Dans sa réponse publique au BOCC (2), BPCE présente trois arguments principaux visant à discréditer le rapport :
- BPCE met en avant son financement des énergies renouvelables comme preuve de son engagement dans la transition énergétique.
- Contrairement à ce qu’affirme le BOCC, BPCE prétend réduire ses financements en faveur des énergies fossiles.
- BPCE affirme que la combinaison des prêts et des services stratégiques, comme l’aide à l’émission obligataire, en un seul chiffre est trompeuse.
Examinons ces arguments de plus près.
BPCE, leader du financement des énergies renouvelables ?
Le groupe français choisit de mettre en avant son financement des énergies renouvelables pour minimiser les chiffres des énergies fossiles présentés dans le BOCC. Cependant, le financement des énergies renouvelables ne compense pas le soutien accru aux combustibles fossiles. L’Agence internationale de l’énergie (AIE) est claire : les énergies renouvelables doivent remplacer les combustibles fossiles, et non s’y ajouter. En soutenant l’expansion des combustibles fossiles en 2024, BPCE va à l’encontre de ses propres engagements climatiques, notamment son adhésion à la Net Zero Banking Alliance (NZBA).

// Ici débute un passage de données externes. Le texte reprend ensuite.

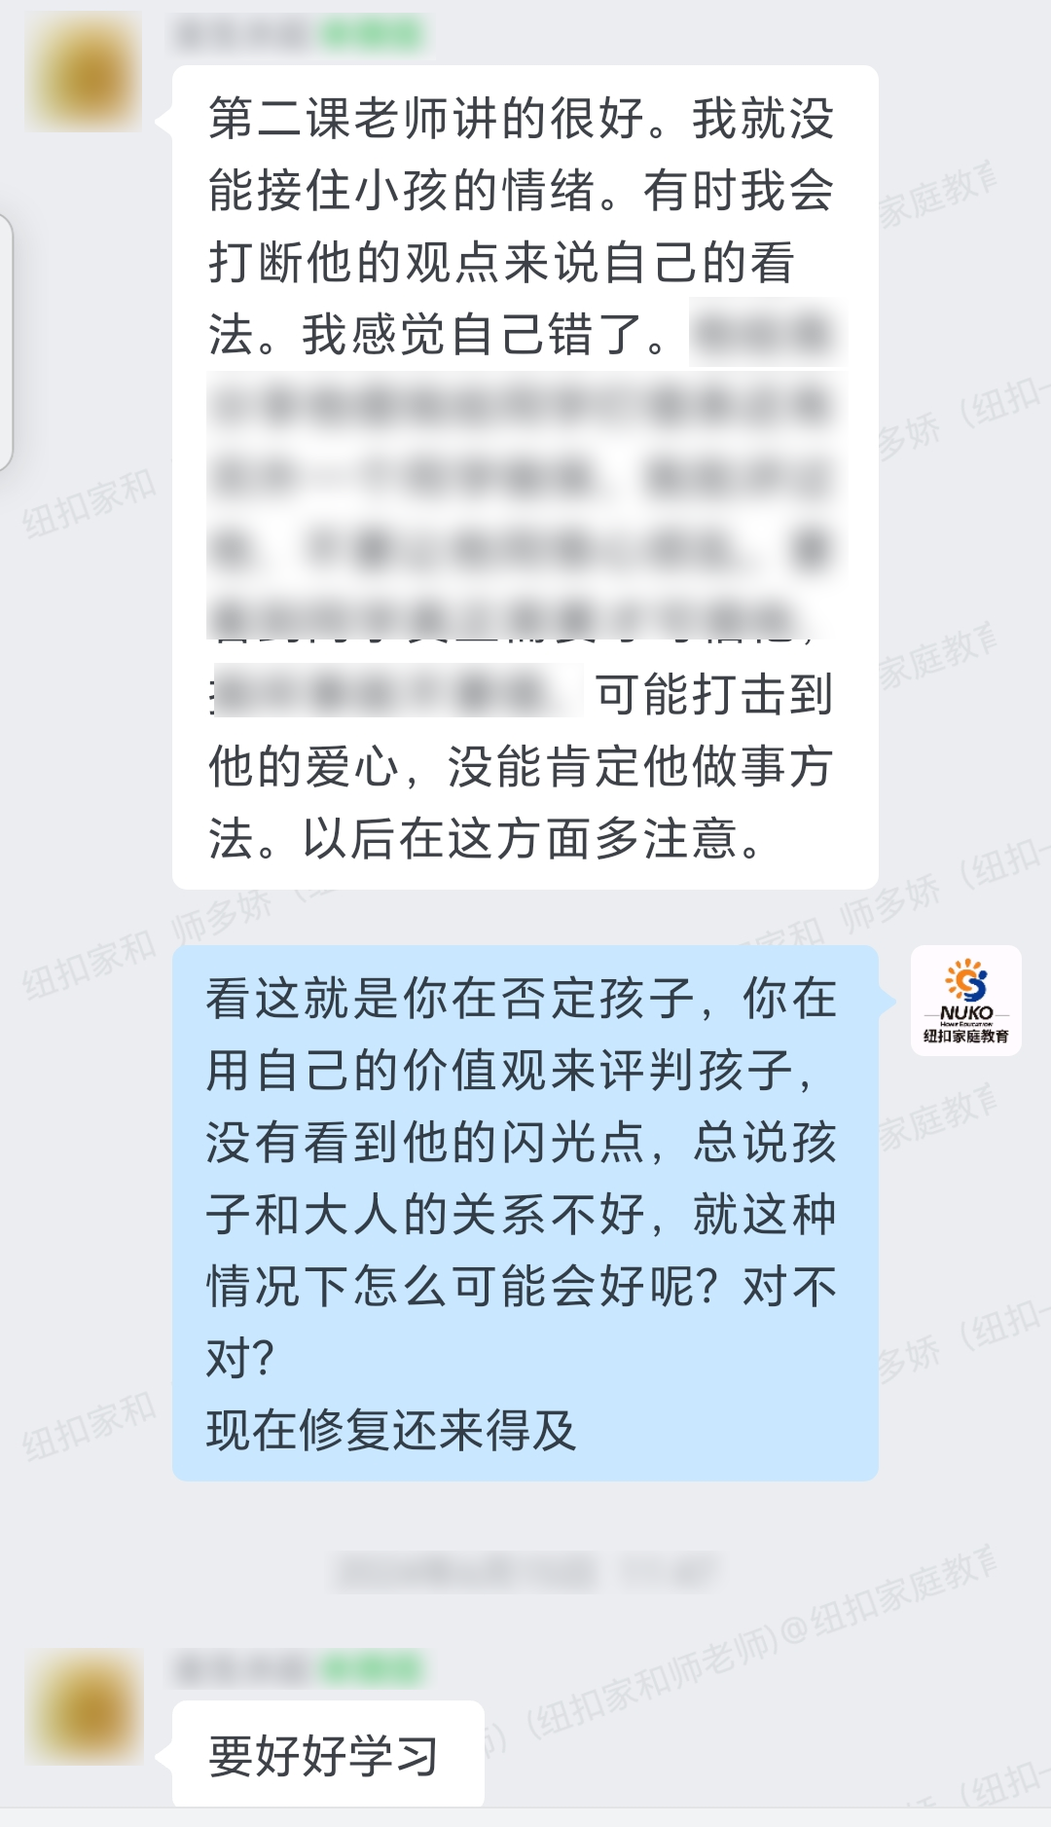Tap the NUKO 纽扣家庭教育 avatar
Viewport: 1051px width, 1827px height.
tap(965, 1001)
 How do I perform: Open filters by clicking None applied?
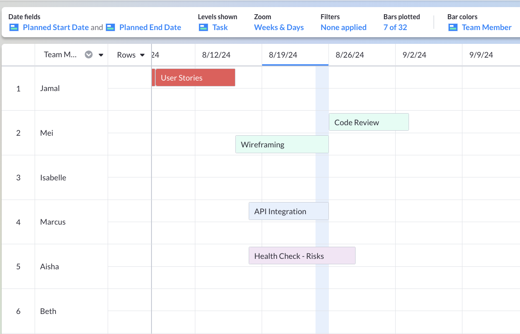pos(343,27)
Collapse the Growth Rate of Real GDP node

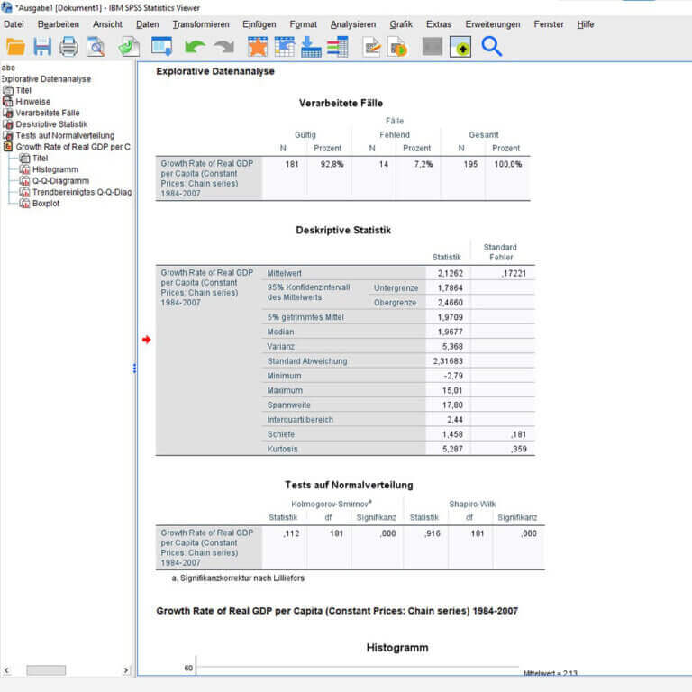click(8, 147)
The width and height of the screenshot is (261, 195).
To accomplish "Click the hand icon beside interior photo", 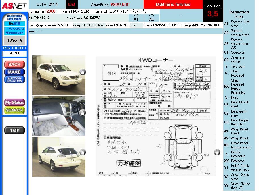I will coord(82,112).
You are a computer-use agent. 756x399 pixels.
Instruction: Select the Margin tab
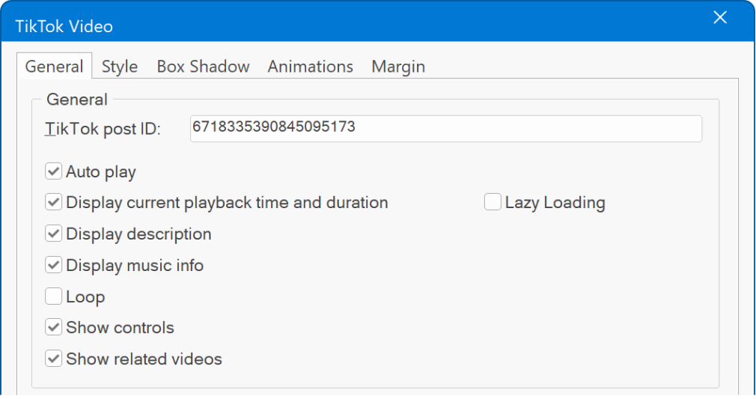click(x=397, y=66)
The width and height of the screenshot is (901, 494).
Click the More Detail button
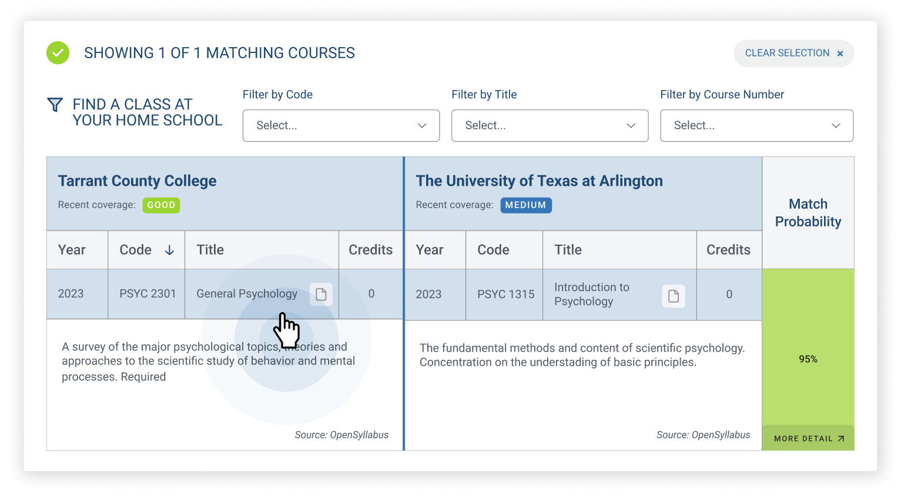(x=808, y=438)
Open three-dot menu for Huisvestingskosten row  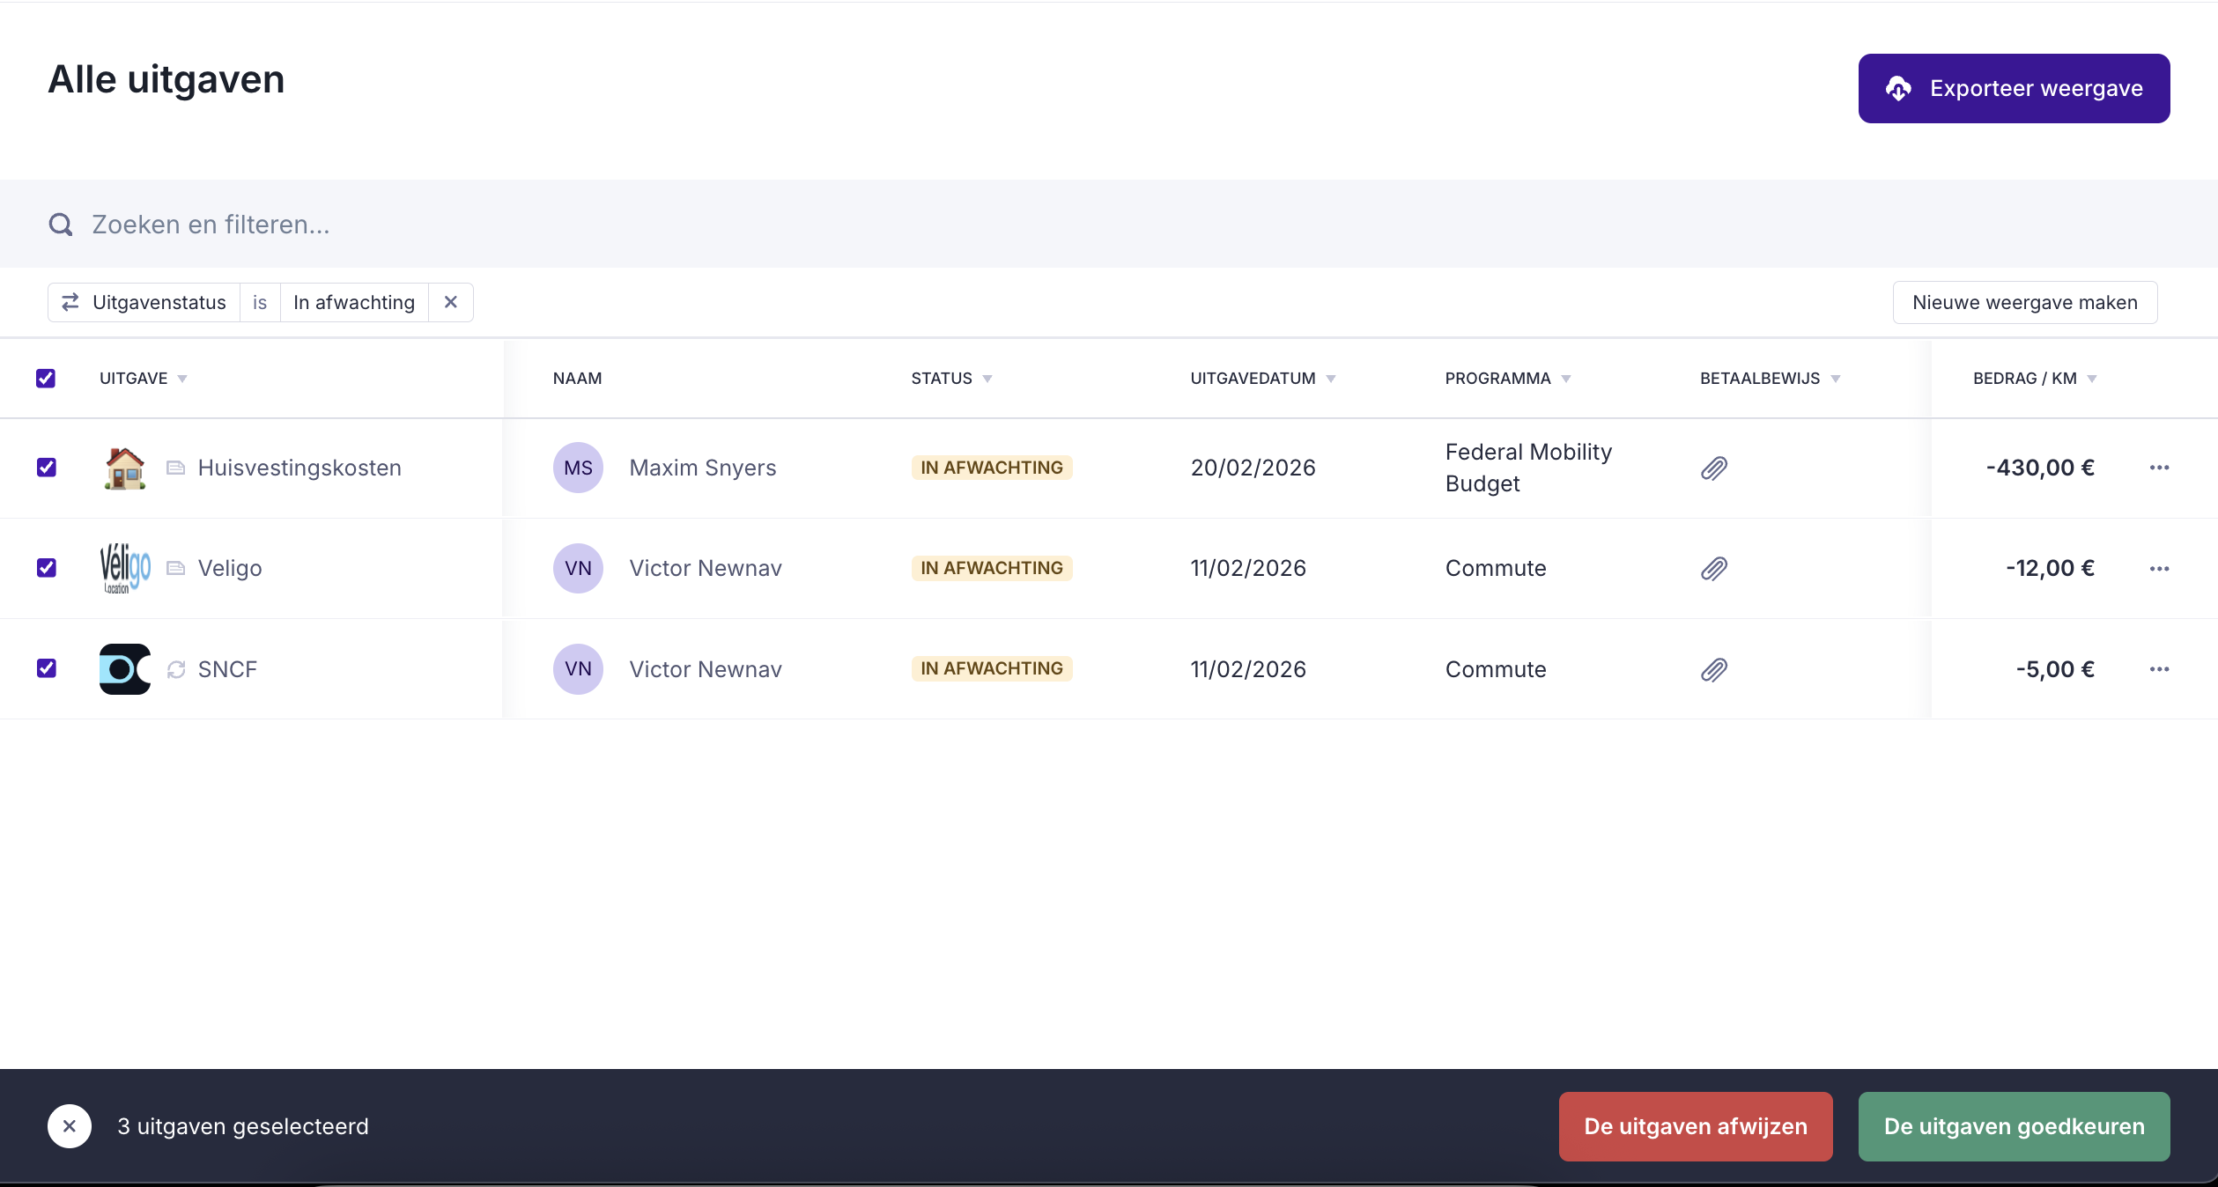coord(2159,468)

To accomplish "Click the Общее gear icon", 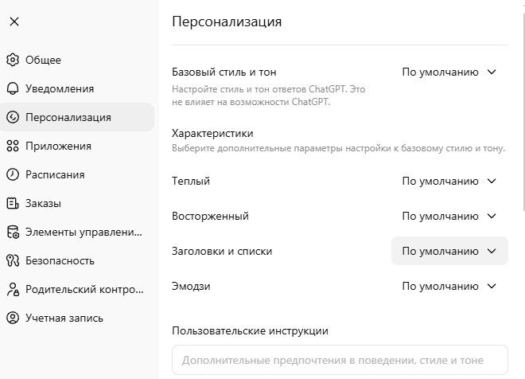I will click(12, 60).
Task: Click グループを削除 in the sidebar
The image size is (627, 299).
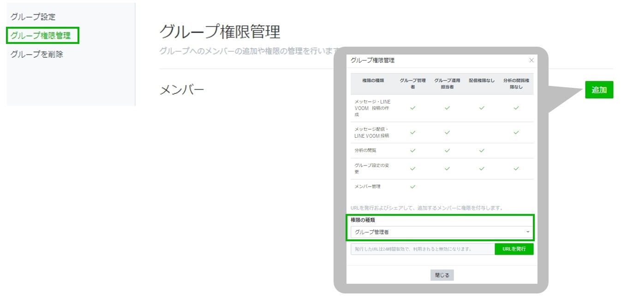Action: tap(37, 54)
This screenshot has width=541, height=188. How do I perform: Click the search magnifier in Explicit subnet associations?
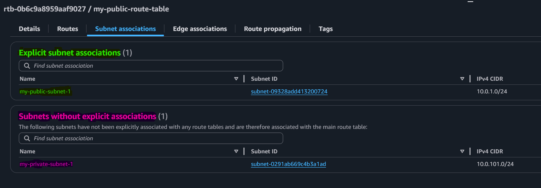point(27,66)
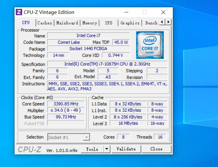Open the Bench tab

151,23
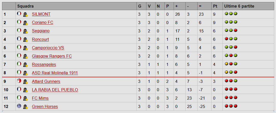
Task: Click the Italian flag beside Glasgow Rangers FC
Action: 19,55
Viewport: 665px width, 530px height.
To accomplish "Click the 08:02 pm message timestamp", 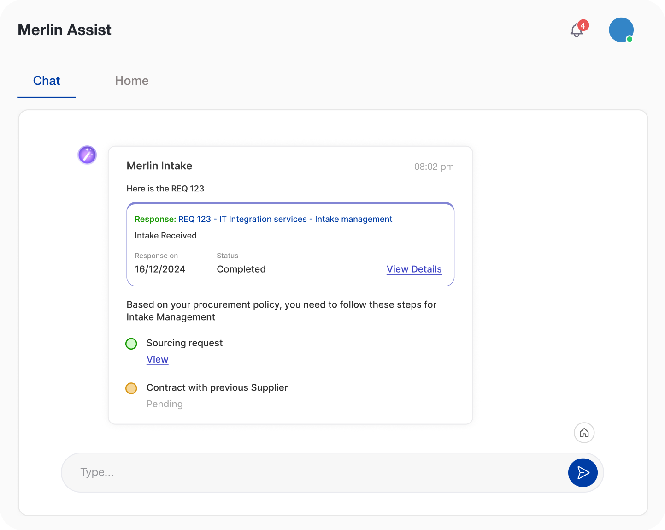I will coord(434,167).
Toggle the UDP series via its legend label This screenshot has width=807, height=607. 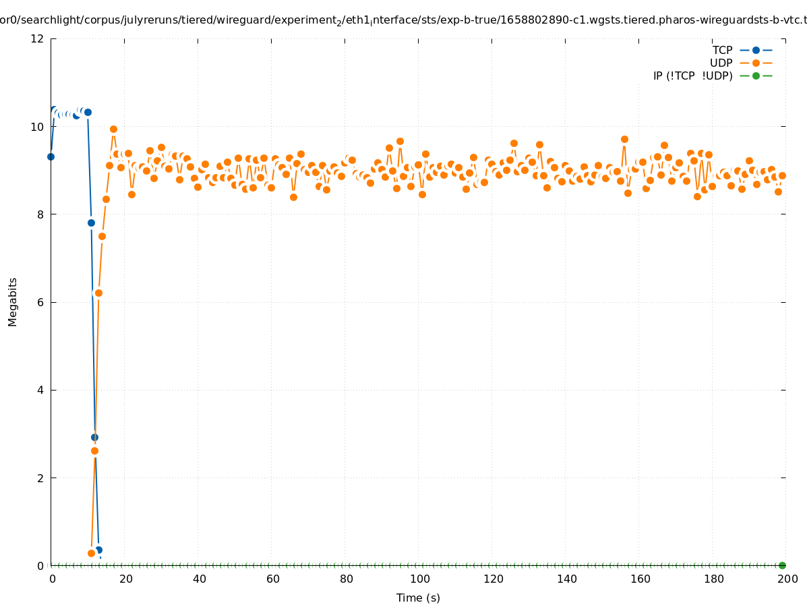click(x=721, y=63)
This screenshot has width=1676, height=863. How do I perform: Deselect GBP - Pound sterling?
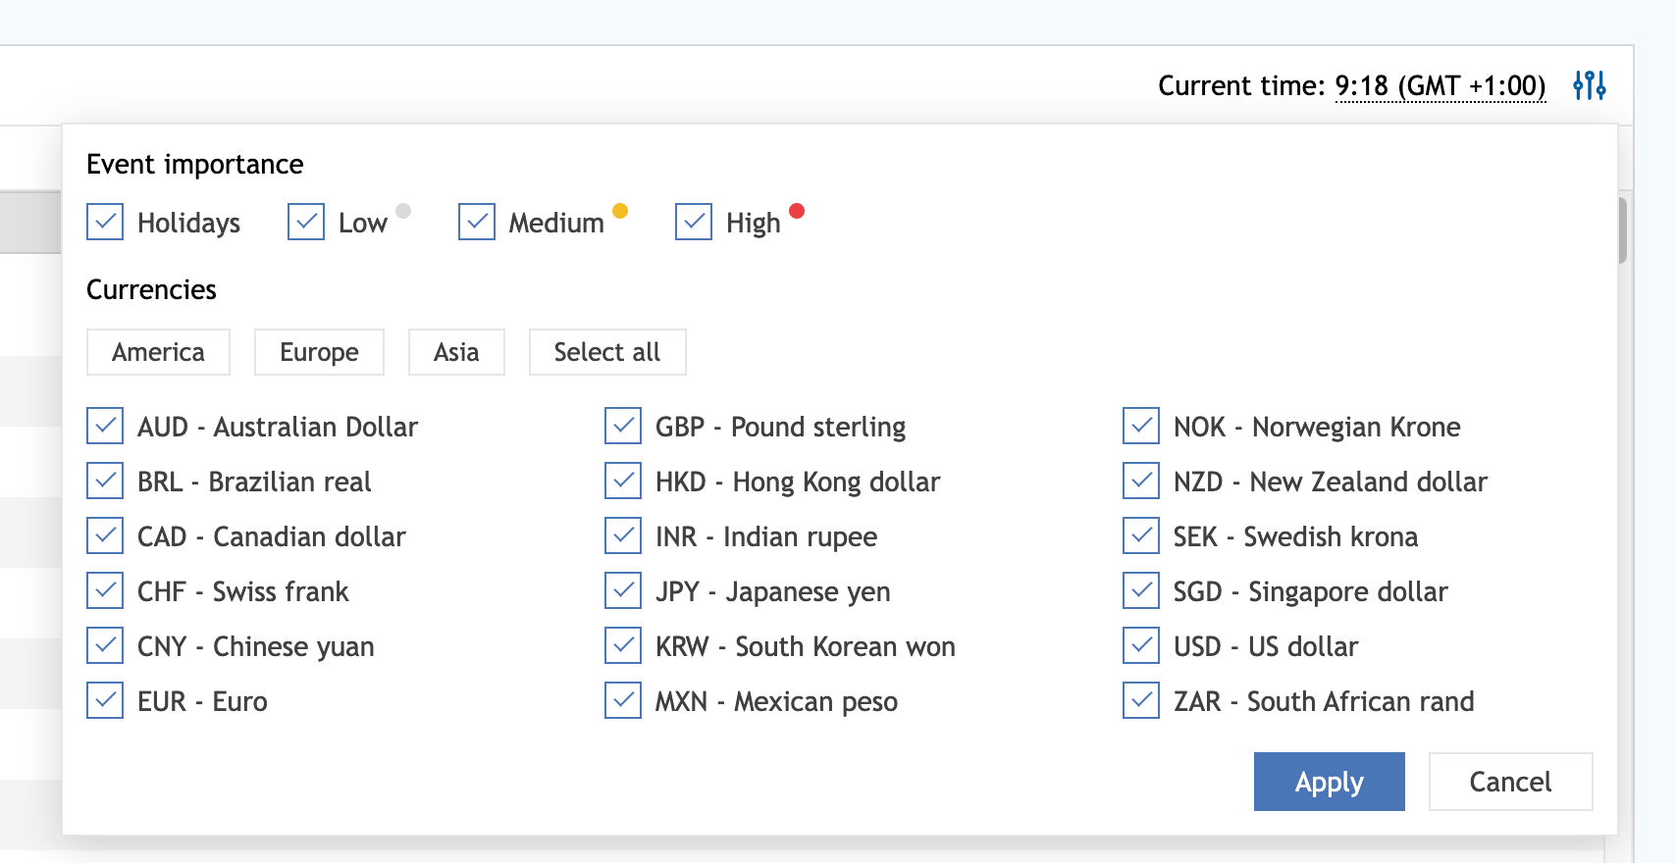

En outre, un examen plus approfondi de l’objectif de financement des énergies soi-disant renouvelables de BPCE révèle un décalage par rapport à la science climatique. Cette cible d’augmentation de 15 % d’ici 2026 est insuffisante : pour s’aligner pleinement sur une trajectoire de 1,5°C, il faut allouer six dollars aux énergies durables pour chaque dollar consacré aux combustibles fossiles d’ici 2030 – un objectif que BPCE n’est pas en passe d’atteindre. De plus, le champ des activités que BPCE définit comme renouvelables est vague et inclut des technologies et des sources non durables, telles que la capture et le stockage du carbone (CCS) et la biomasse.
Les chiffres de BPCE excluent des activités clés liées aux énergies fossiles…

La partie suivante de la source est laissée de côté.